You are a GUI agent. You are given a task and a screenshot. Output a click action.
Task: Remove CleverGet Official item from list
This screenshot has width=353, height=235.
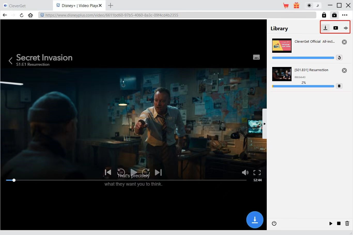tap(344, 42)
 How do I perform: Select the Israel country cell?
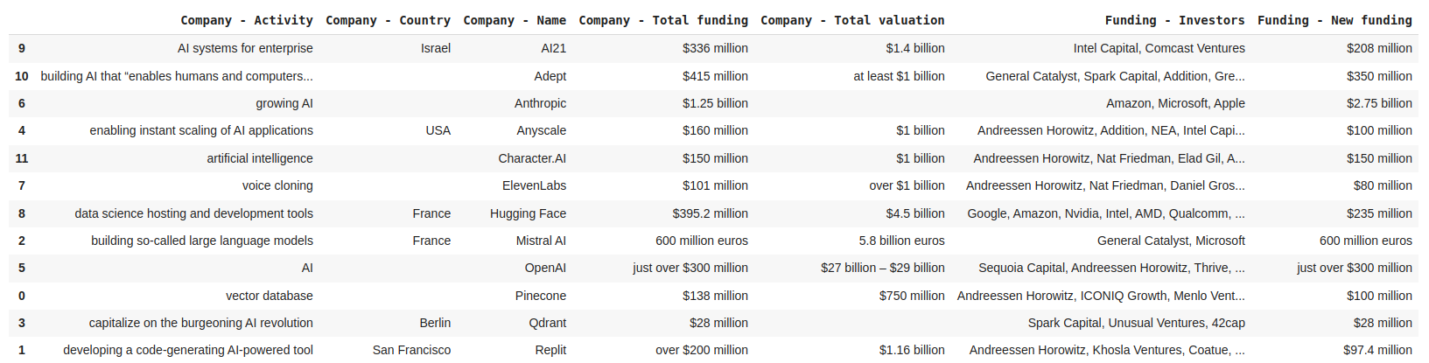[x=435, y=48]
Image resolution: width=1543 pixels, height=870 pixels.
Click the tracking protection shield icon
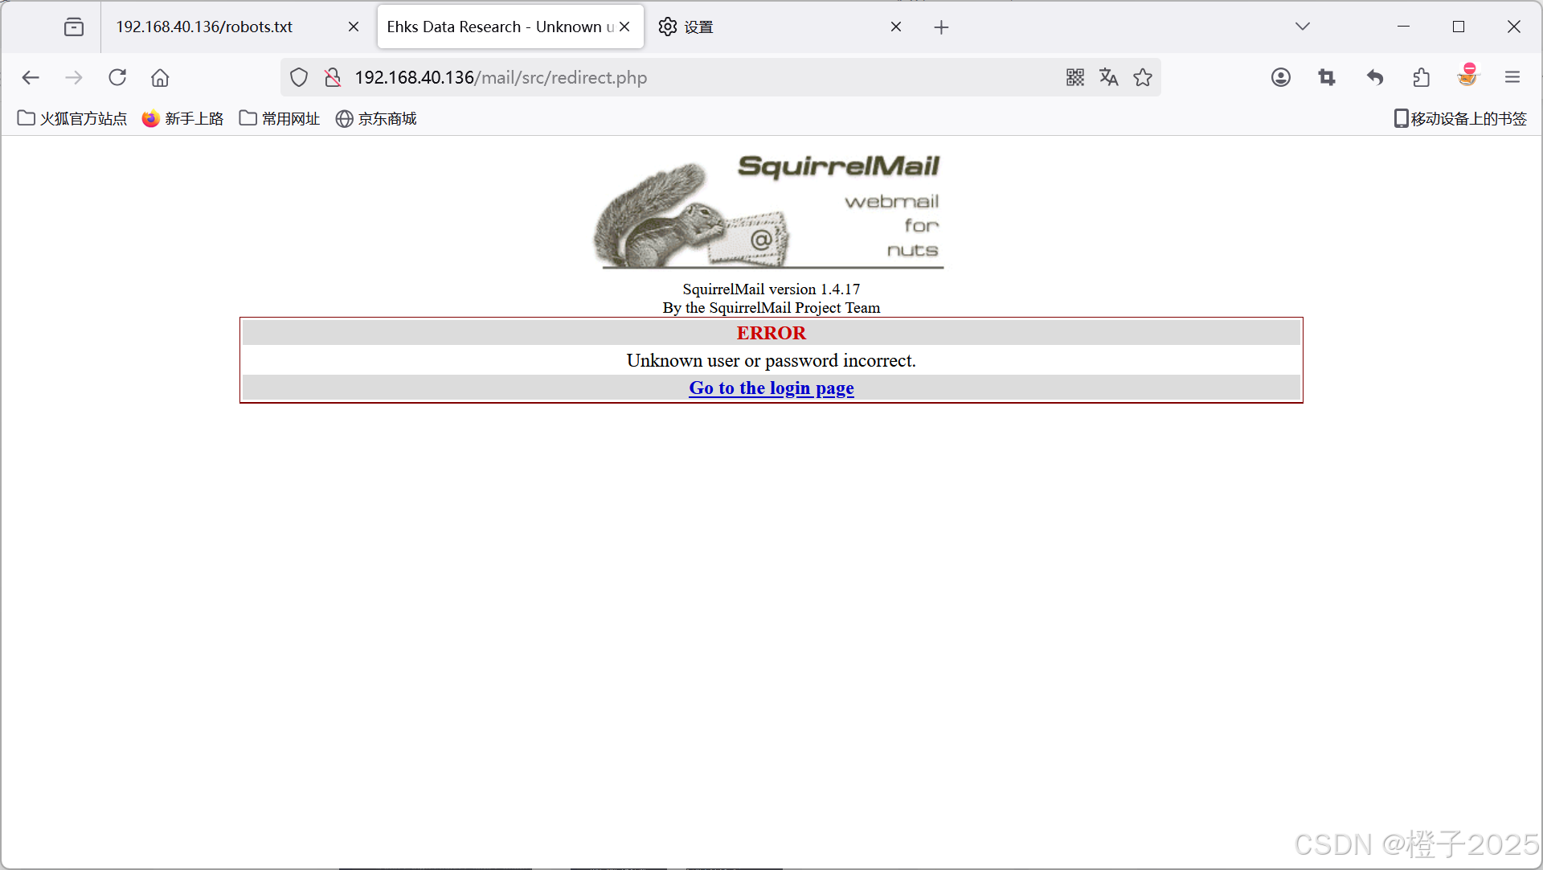(x=299, y=77)
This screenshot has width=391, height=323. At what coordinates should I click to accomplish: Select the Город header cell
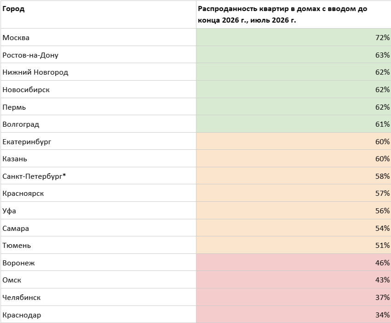pyautogui.click(x=98, y=14)

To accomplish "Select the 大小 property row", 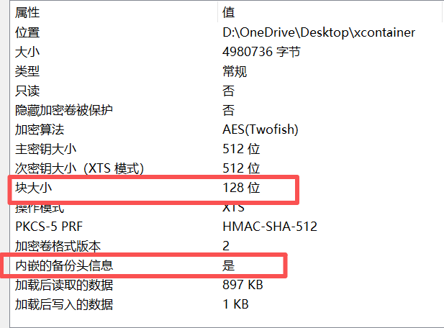I will 27,52.
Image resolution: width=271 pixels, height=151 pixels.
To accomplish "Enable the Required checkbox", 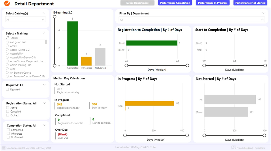I will click(7, 89).
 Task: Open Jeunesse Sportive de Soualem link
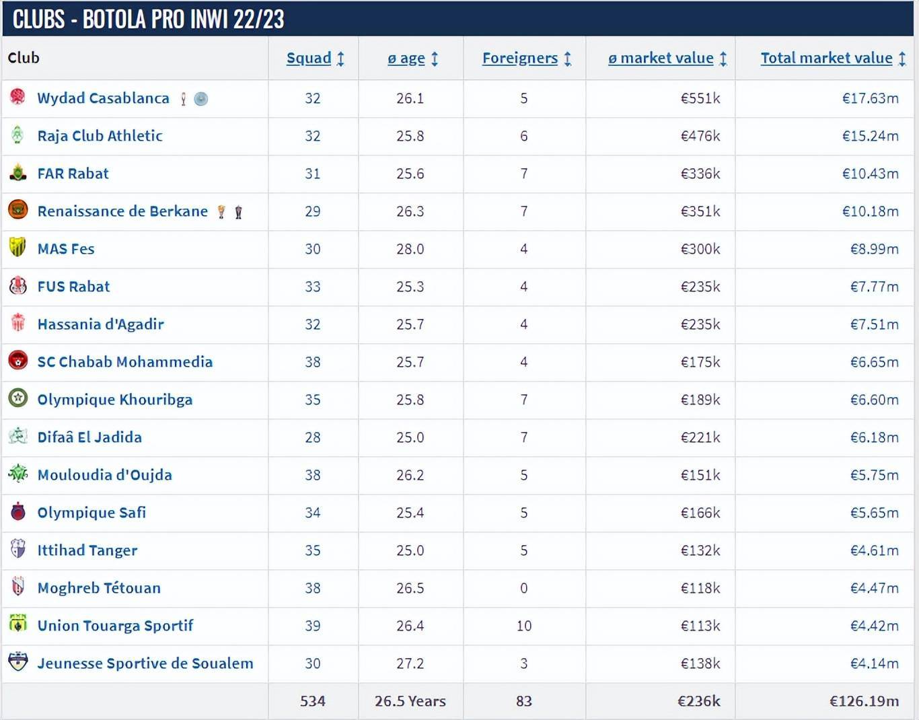145,663
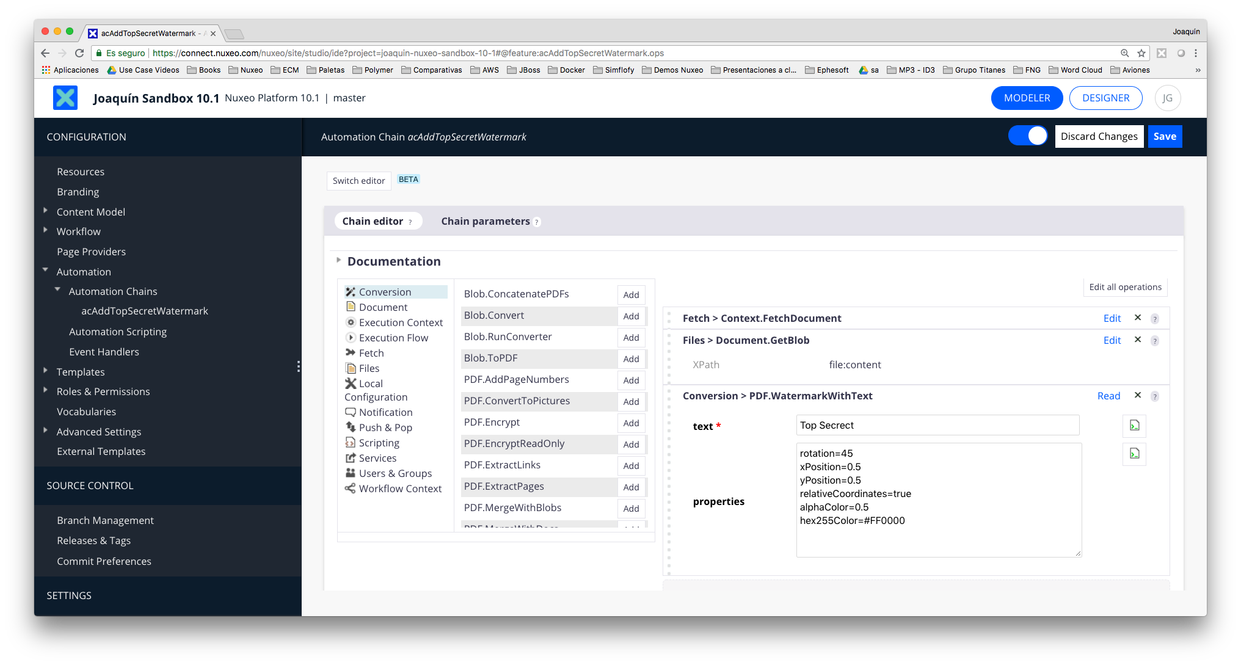Flip the toggle next to Discard Changes
The height and width of the screenshot is (665, 1241).
click(x=1028, y=136)
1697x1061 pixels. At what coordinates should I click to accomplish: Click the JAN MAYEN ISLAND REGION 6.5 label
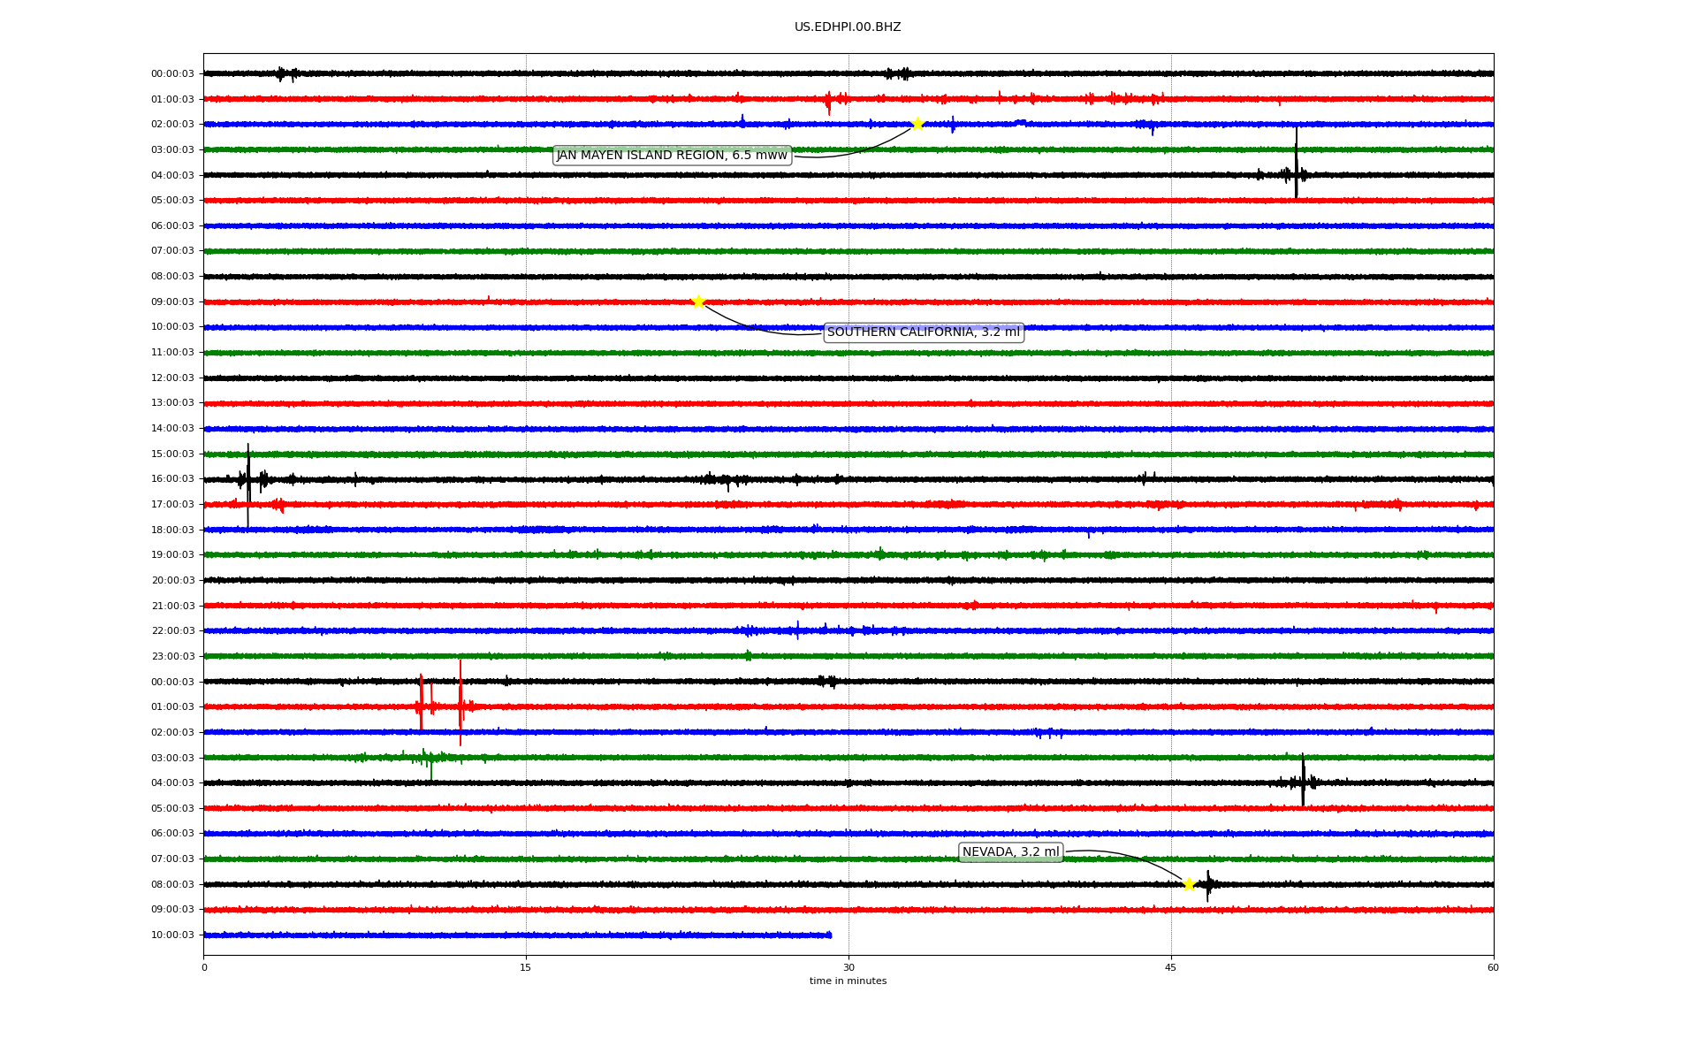tap(672, 156)
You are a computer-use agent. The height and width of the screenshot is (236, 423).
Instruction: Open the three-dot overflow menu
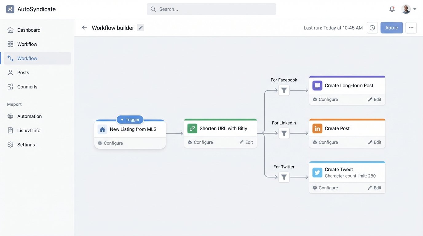coord(411,27)
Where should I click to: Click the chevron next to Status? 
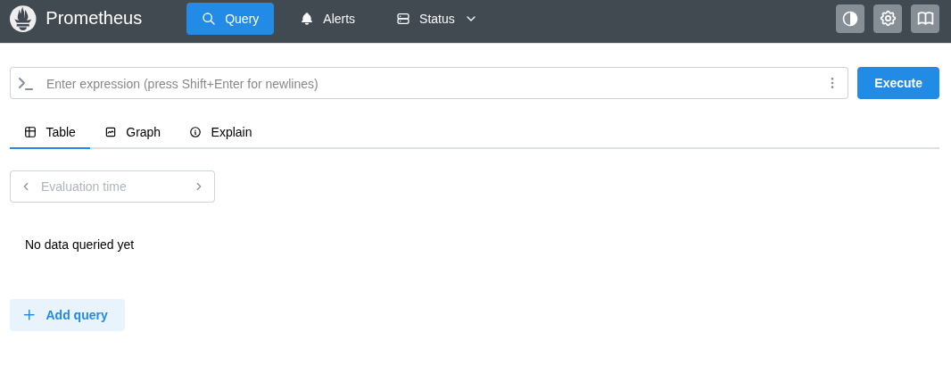point(471,19)
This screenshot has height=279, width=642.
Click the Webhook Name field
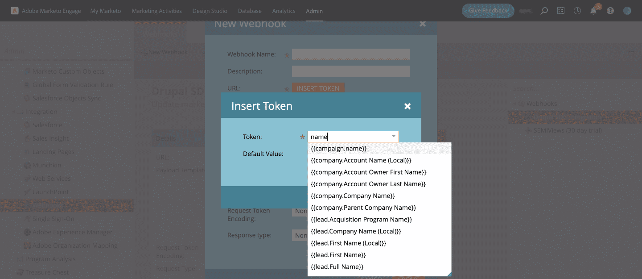pyautogui.click(x=350, y=54)
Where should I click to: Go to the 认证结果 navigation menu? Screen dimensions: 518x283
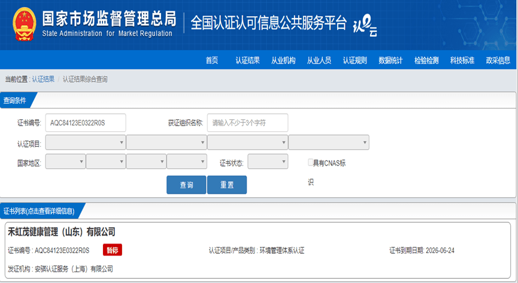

┄┄┄┄┄┄┄┄┄┄┄┄┄┄┄┄┄┄┄┄

EXERCISE TASK
Move everything from the start of the data down to the line containing "[x=435, y=48]" into your answer, leaving the wording unchanged except that 40 is subtracted from each coordinate given in the answers. Leave the pictures out.

RESULT OF THE EXERCISE
You are a GUI agent. You are given a task and a screenshot. Output a click action.
Task: Remove CleverGet Official item from list
This screenshot has width=353, height=235.
tap(304, 2)
 How do I perform: Select the Israel country cell?
[x=395, y=8]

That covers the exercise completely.